How to set GPIOs to pre-defined value

Andrew Jeffery andrew at aj.id.au
Fri May 10 13:34:01 AEST 2019



On Thu, 9 May 2019, at 17:12, Brad Chou wrote:
> 
> > On May 8, 2019, at 9:53 AM, Andrew Jeffery <andrew at aj.id.au> wrote:
> > 
> > 
> > 
> > On Tue, 7 May 2019, at 18:23, Brad Chou wrote:
> >> Hi Samuel,
> >> Thanks for your reply, I am using AST2500.
> >> I tried add gpio-hog settings into my device tree, and yes, the GPIO 
> >> works as it defined.
> >> But all GPIOs defined by gpio-hog can not be modified in user space by 
> >> gpioset / gpioget utility.
> >> I need to set all GPIOs to pre-defined state and can change it at run 
> >> time.
> >> Set GPIOs in Device tree is trying to lock it by a fixed direction and 
> >> value.
> >> 
> > 
> > This problem is probably best taken up with upstream.

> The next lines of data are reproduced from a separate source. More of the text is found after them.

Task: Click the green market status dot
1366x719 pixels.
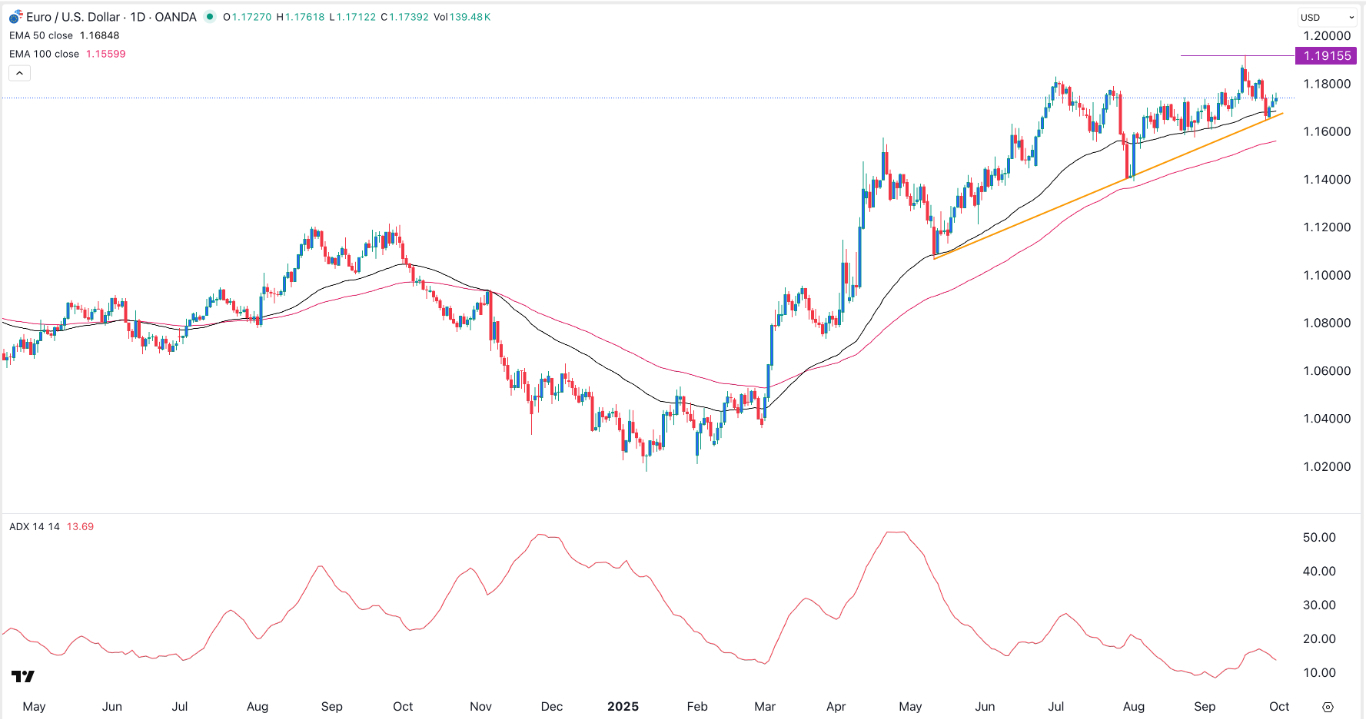Action: (x=210, y=16)
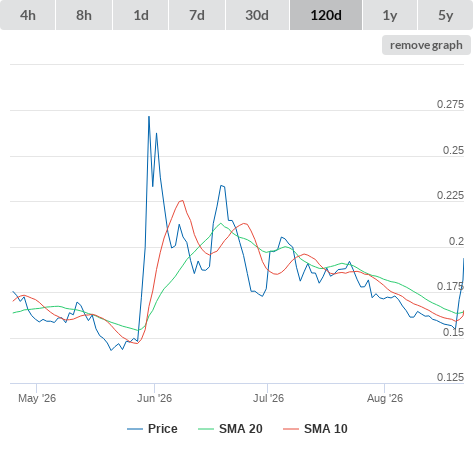Screen dimensions: 474x455
Task: Switch chart to 1y range
Action: coord(390,15)
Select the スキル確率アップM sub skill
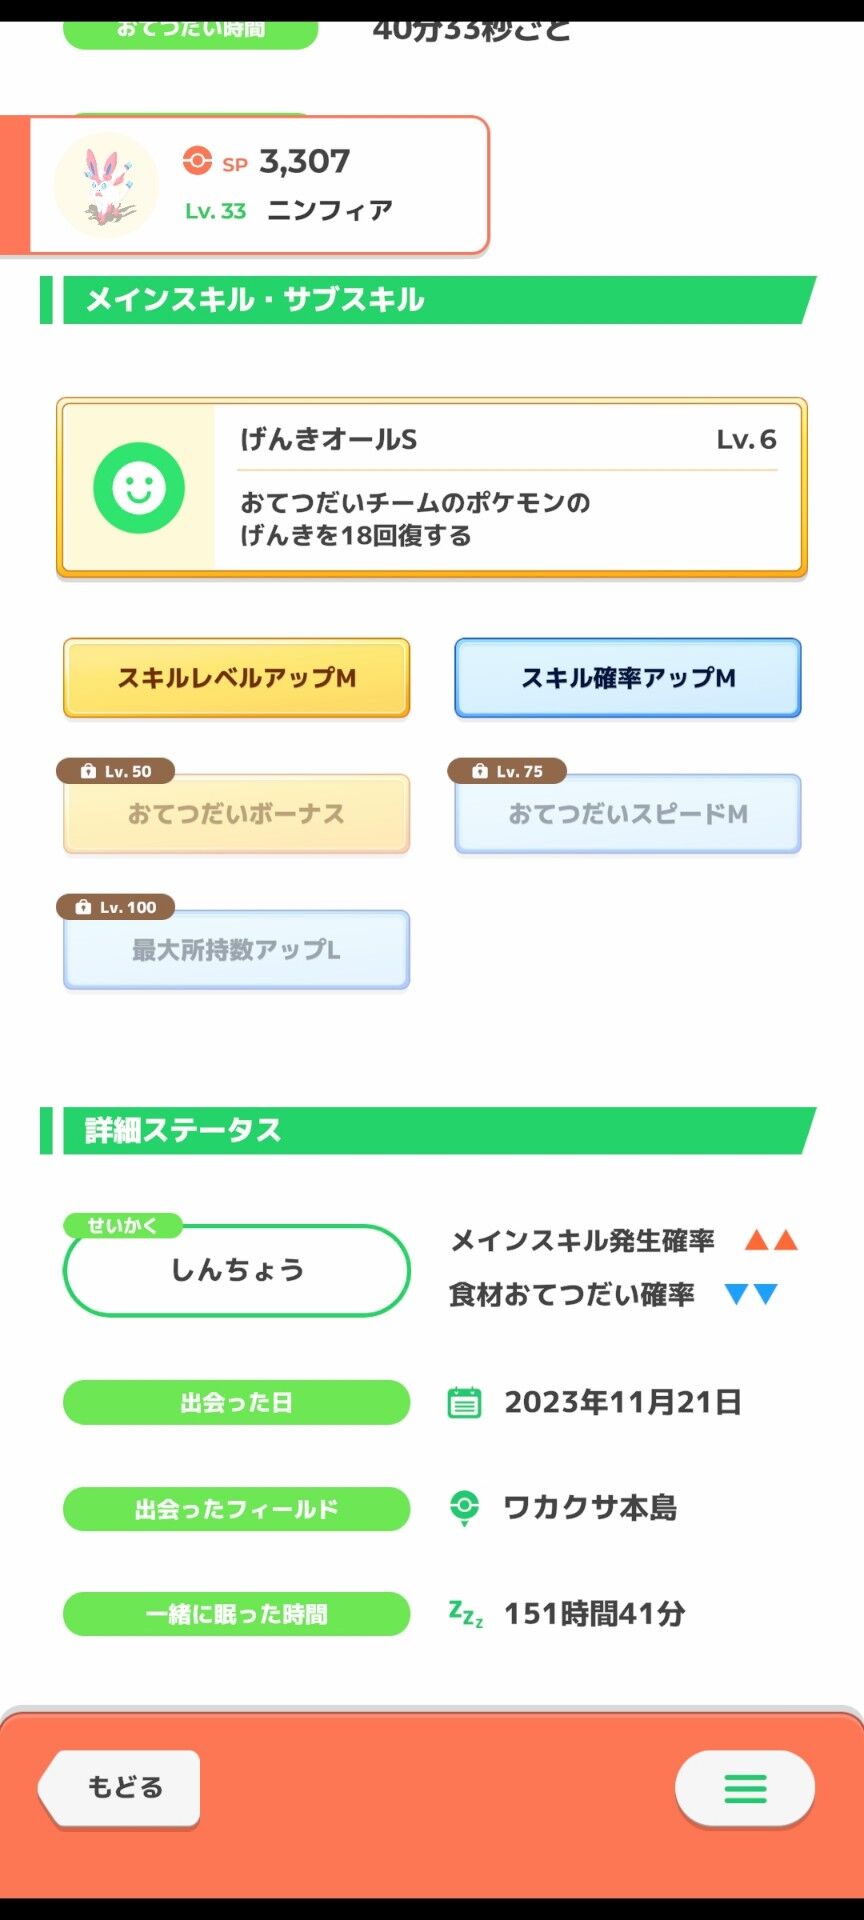This screenshot has height=1920, width=864. pos(628,678)
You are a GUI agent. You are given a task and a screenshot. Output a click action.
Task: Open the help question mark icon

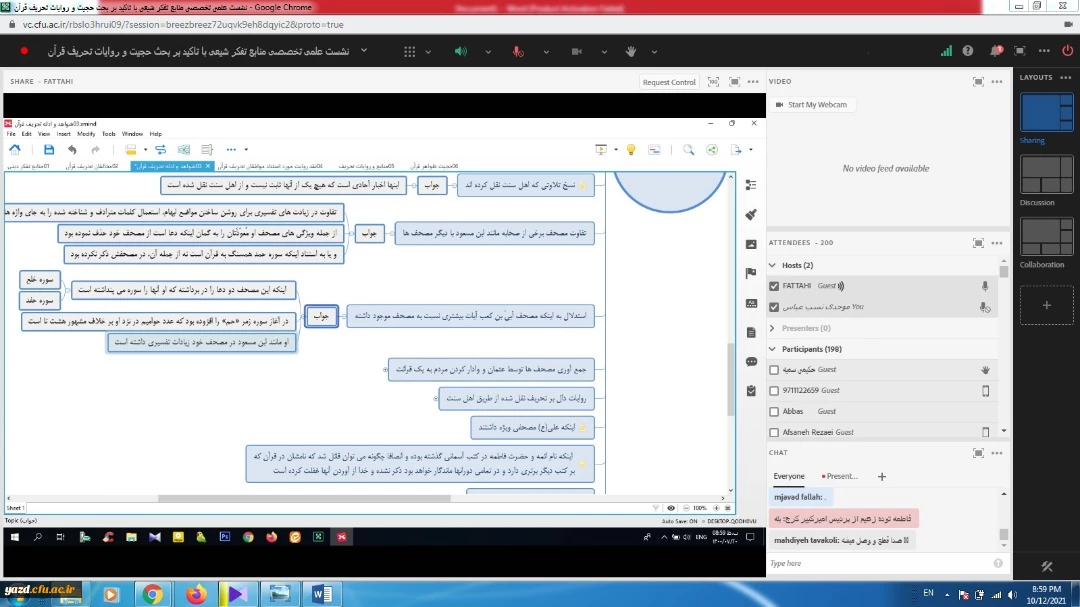968,51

Currently GPIO
> > nodes in the devicetree are ignored if they do not have the `gpio-hog`
> > property:
> > 
> > https://git.kernel.org/pub/scm/linux/kernel/git/torvalds/linux.git/tree/drivers/gpio/gpiolib-of.c?h=v5.1#n454
> > 
> > Changing that might be a hard argument - it may impact existing
> > devicetrees that expect the current behaviour.
> > 
> > However, I'm interested in what you see wrong with doing this from
> > userspace? What requirements do you have that would need this to
> > be done in the kernel?
> > 
> > Cheers,
> > 
> > Andrew
> 
> I don’t really need it to be set in the kernel.
> Just curious about how openBMC initial all GPIOs, especially for 
> AST2500 that has over 200+ GPIOs.

Well, the GPIOs are muxed with other functionality (LPC, I2C, SPI etc),
and generally your platform design is going to only use a subset of the
pins that are left for GPIO functionality, so you don't tend to need to
initialise the state of 200+ pins. Some take fixed values, in which case
you can use the kernel's gpio-hog mechanism to configure them.
Accessing GPIOs at run-time generally means you want to change their
state, in which case we usually have dedicated applications that handle
the state transitions based on other events (e.g. "Power-on the host")
and as such there's no need for a general "GPIO initialisation" script.
These applications should apply the right state as part of their
initialisation.

Does that help?

If you have requirements outside of what's outlined above then I can't
see a problem with using a shell script to drive the libgpiod tools to
configure the necessary GPIOs, it just depends on your requirements
and how you feel like doing the system integration.